Many of us, both individuals and organizations have become lazy and only do the things we have always done.

We sit on the laurels of our prior accomplishments.

We assume the success of our programs based on quantity and not quality.

What we need is programing that is innovative, not more from our traditional mold, its time to dump the regular and mundane.

We need programing that truly speaks to our individual constituents needs and we need to confirm that we are doing this job.

We need programing that responds to the most vulnerable among us, the constituent populations that has not received adequate attention.

Malecare recently began a program, Living Alone with Cancer that seeks to understand and then respond to the special needs of men who must fight cancer while living alone. This program just completed a Quality of Life Survey. It was open for just 2 months, received 1,800 responses and generated over 125,000 data points that will be publicly available in early 2015.

Our program, Twice As Many, is responding to the great disparity we see in the African American Community where twice as many African Americans die from prostate cancer than their European counterparts.
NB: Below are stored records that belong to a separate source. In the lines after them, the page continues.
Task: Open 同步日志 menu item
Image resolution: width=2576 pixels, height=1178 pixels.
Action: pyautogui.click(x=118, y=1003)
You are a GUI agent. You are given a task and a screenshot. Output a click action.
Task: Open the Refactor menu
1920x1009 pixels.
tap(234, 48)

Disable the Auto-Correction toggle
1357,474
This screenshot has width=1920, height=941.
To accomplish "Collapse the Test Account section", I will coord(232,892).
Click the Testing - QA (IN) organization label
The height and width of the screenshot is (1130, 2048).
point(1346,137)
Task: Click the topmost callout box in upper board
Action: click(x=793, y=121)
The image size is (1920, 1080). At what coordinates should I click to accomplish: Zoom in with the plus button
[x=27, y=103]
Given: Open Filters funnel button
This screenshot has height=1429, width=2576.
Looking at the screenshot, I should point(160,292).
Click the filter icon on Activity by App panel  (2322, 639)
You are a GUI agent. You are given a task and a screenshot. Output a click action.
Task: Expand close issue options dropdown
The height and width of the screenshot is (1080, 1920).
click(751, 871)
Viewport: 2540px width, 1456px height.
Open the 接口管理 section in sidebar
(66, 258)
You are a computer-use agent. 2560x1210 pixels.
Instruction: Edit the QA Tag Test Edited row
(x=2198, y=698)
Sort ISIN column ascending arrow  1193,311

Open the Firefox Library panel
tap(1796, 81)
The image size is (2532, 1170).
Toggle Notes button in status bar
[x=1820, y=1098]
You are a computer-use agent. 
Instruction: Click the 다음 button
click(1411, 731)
We need to increase our support for other, less known disparate populations, like Malecare’s National LGBT Cancer Project that recognizes and supports gay and bisexual men and transgender women who have prostate cancer.

The reason I quoted worldwide death statistics when I first came up here is because prostate cancer is a worldwide problem. We need to strengthen our ties with our counterparts in other countries by utilizing organizations like The Global Prostate Cancer Alliance, which currently has 34 members coming from every continent in the world.

Now we as the prostate cancer community leaders need to let our minds go free, find the issues that plague our community and figure out ways to respond to and eliminate these issues.

It is time to think out of the box. As we do in the DOD and at Malecare, we need to support high risk, but high potential gain programing to serve the individual needs of men with prostate cancer.

I have learned so much from clinicians and researchers, who’ve shared their expertise and their time participating in workshops and teleconferences, and to explain, teach and encourage me personally.

I’ve received a tremendous amount of support and encouragement from many individuals, from Darryl, and especially my family, specifically Wendy, and my boys Dov and Max.

I thank them all, but the support that has had the most meaning for me is the support from the men with advanced, metastatic Prostate Cancer and their families.

 Thank You Wendy, Darryl, all you survivors and to PCRI for this honor.

I want to leave you this evening with the wisdom of the great 20th century philosopher Lily Tomlin who said:

 “I always wondered why somebody doesn’t do something about that. Then I realized I was somebody.”